The second backdoor was an account named "svcmon," which already existed on the company's network, and which Columbia's IT admins used to monitor network activity.

Columbia said the account had been discontinued in 2007, as they've moved to another monitoring system that didn't need that account. Furthermore, they say that before he left, Leeper also assigned extra permissions to the svcmon account.

Leeper used accounts to get insight in Columbia's business decisions

Columbia claims Leeper used these two accounts (mainly the jmanning account) on more than 700 different occasions to access its network and then to access the email accounts of various Columbia employeesm from where he gained insight into the company's upcoming business decisions, especially those related to its IT infrastructure.

This information allowed Leeper to gain a competitive advantage in his dealings as Denali CTO with his former employer. The legal complaint gives the following example:

In at least one case, Leeper specifically targeted an email concerning a transaction in which Denali had a potential business interest. As of approximately 3:47 p.m. on July 27, 2016, Leeper had logged into the two IT employees’ email accounts and was accessing messages in one of the employees’ “Sent Items” folder.  
At 3:47:26, a message with the subject line “Pure Storage Partner Discussion” arrived in the other employee’s inbox. Within the same second—i.e., at 3:47:26—Leeper switched into the recipient’s email account and accessed the new message.  He then returned to and continued accessing the “Sent Items” folder of the first employee.  Pure Storage, Inc. is a well-known provider of computer equipment with whom Columbia was exploring a potential transaction. Though Denali resells equipment of the type that Pure Storage manufactures, Denali was not at that time an approved reseller for Pure Storage.  As a result, Denali would not have been eligible to participate as a reseller in that transaction. However, during the summer or early fall of 2016, Columbia learned that Denali had become an “approved” Pure Storage reseller.

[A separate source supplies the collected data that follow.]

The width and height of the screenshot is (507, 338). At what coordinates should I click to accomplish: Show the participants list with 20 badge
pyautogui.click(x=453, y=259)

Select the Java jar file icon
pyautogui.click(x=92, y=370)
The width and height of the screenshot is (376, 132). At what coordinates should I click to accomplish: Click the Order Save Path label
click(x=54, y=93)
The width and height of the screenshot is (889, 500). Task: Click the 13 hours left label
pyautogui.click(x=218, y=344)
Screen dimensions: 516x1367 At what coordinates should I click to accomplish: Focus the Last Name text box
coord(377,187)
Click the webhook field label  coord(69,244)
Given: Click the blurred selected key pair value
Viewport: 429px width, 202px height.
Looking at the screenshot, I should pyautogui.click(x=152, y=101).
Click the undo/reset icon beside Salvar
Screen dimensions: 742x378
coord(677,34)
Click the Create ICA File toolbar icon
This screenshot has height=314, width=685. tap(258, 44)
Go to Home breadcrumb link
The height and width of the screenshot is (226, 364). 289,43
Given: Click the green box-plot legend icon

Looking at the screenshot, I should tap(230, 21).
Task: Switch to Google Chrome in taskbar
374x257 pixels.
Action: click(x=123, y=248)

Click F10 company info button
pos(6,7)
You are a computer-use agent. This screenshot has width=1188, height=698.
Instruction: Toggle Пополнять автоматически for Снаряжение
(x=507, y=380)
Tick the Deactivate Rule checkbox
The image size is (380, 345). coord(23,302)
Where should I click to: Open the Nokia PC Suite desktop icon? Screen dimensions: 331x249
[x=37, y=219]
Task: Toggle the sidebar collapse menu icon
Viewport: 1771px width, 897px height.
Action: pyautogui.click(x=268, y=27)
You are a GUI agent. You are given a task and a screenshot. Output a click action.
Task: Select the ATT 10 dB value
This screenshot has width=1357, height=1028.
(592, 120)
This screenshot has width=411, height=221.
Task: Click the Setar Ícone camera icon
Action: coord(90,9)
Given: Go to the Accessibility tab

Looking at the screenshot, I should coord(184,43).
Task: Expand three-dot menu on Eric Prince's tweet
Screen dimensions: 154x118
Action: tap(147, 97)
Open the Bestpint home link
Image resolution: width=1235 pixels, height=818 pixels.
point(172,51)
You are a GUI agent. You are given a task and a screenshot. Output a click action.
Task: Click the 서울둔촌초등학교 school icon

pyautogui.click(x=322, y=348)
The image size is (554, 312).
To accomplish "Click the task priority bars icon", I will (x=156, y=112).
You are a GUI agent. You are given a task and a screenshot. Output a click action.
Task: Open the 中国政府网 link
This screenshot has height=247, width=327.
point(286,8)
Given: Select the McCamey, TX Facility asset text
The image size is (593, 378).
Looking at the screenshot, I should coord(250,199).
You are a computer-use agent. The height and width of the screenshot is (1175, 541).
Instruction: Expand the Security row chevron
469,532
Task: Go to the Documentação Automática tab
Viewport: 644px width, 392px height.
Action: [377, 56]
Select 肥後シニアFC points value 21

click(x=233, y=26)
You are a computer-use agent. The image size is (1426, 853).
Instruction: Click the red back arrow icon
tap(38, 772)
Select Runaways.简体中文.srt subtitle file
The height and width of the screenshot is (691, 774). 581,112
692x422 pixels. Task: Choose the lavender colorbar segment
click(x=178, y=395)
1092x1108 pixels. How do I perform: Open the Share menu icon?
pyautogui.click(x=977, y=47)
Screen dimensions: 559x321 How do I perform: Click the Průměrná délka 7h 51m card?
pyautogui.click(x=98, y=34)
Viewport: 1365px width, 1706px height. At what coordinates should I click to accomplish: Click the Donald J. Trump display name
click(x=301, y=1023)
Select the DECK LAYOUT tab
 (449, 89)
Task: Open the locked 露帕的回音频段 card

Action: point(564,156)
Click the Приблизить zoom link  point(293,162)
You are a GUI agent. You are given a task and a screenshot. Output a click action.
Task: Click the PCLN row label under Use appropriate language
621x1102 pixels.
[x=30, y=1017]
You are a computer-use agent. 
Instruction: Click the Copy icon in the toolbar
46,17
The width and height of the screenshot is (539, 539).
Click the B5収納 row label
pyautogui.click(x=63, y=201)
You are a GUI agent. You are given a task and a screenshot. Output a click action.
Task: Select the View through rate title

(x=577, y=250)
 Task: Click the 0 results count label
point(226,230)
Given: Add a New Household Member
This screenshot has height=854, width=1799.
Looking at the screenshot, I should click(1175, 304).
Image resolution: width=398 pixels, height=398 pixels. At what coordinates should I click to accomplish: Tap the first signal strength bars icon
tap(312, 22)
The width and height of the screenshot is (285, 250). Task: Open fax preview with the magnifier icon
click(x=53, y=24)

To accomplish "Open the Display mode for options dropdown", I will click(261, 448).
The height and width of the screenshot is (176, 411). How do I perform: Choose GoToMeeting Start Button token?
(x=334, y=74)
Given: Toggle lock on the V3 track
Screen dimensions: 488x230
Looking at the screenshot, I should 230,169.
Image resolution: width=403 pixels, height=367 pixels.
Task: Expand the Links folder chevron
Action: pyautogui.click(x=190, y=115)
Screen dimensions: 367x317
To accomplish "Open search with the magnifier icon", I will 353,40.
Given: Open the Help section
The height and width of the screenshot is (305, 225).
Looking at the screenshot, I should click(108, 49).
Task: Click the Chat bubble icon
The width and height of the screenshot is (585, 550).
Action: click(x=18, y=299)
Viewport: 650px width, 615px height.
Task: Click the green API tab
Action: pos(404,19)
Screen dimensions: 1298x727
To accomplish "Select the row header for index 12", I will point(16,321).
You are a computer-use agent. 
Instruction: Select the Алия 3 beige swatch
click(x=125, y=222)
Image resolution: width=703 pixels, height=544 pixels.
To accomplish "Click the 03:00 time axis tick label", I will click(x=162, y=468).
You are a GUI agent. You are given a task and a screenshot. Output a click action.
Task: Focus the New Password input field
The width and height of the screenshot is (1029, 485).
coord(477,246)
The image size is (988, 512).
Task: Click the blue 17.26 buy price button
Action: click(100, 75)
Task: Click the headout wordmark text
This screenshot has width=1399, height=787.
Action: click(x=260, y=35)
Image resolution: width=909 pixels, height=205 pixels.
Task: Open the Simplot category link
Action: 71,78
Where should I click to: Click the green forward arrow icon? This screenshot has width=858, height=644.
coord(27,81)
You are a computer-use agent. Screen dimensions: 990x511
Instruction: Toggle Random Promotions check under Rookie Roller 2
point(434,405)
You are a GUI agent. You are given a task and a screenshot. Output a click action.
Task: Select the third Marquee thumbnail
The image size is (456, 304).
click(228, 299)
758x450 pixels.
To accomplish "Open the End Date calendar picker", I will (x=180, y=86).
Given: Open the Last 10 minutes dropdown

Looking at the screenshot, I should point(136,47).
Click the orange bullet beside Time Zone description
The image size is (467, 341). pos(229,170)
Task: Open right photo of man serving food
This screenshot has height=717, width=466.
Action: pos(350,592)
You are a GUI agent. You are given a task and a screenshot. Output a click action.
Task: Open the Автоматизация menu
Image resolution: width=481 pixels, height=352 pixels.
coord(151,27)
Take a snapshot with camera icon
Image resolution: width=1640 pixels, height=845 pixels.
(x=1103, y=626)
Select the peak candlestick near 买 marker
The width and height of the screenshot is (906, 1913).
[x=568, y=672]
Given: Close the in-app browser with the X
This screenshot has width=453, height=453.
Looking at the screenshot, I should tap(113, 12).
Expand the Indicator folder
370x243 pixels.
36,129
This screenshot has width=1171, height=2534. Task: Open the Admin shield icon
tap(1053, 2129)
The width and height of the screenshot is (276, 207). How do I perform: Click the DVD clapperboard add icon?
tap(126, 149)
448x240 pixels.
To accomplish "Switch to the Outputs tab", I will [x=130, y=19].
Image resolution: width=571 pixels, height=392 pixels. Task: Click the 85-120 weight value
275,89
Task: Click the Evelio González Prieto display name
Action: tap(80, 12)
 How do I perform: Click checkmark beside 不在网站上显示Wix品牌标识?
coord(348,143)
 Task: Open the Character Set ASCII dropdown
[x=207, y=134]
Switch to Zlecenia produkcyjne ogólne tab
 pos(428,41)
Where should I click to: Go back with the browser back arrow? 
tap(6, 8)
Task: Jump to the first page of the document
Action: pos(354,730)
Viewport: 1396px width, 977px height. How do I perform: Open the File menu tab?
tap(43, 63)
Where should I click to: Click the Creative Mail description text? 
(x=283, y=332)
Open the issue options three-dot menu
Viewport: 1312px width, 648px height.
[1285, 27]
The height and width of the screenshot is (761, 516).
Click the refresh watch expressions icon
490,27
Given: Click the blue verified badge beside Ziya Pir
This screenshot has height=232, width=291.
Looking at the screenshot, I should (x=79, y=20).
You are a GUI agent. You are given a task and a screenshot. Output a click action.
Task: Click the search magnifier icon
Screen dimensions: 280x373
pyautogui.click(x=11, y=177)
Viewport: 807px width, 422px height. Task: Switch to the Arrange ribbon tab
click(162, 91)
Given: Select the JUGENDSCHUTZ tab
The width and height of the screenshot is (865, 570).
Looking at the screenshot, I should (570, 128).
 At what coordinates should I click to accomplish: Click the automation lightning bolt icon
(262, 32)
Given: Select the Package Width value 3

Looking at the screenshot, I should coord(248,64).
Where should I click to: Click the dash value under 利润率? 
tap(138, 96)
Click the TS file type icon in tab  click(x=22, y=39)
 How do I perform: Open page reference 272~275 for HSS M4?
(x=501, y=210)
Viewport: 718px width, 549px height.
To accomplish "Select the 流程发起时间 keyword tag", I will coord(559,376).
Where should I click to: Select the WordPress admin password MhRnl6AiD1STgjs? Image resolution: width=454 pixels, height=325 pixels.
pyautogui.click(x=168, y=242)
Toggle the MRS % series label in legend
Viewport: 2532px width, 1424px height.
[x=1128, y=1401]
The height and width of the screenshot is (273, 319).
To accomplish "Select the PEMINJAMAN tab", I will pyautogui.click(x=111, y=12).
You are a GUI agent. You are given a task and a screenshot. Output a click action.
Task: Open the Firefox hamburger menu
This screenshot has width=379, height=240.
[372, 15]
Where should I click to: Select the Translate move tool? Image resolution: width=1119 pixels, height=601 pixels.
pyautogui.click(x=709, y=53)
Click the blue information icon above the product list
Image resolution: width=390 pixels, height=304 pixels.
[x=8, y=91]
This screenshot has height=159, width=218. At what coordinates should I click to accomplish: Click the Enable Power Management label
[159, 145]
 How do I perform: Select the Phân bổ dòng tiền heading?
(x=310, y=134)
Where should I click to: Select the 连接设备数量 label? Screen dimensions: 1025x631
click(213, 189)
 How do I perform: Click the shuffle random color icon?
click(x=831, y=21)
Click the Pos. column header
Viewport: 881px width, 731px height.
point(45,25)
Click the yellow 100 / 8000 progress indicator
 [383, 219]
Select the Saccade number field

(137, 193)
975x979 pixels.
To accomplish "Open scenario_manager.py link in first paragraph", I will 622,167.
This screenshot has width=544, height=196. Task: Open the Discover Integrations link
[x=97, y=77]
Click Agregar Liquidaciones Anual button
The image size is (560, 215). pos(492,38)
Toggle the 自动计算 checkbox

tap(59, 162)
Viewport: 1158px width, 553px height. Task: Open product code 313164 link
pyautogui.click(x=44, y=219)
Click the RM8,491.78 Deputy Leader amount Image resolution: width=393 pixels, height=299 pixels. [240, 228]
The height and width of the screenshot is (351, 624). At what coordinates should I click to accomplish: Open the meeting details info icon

Hack discovered in the summer of 2016

Columbia said it discovered the intrusion in the summer of 2016, during an upgrade to its email system. The FBI was called in to investigate, and the sportswear maker also allocated financial resources to investigate and deal with the hack.

"Columbia brings this lawsuit to recover damages associated with Defendants’ unlawful intrusions into its private computer network, to secure the return of whatever unlawfully accessed Columbia information they may still possess, and to recover the reasonable attorneys’ fees and costs it incurs in bringing this action," the company stated in its complaint.

Leeper fired from Denali

For its part, Denali said in a statement released on March 6 that it will cooperate with any investigation. The company also placed Leeper on leave.

In a second statement published on March 14, Denali announced it fired Leeper after they discovered he broke internal policies.

"In conducting our own investigation into claims made by Columbia Sportswear, we discovered that Mike violated Denali policy through his use of a personal laptop that he acquired while employed by Columbia, and that he had used for his work at Columbia," said Denali CEO Majdi Daher. "This violation spurred his termination."

Denali also denied any involvement in the hacks.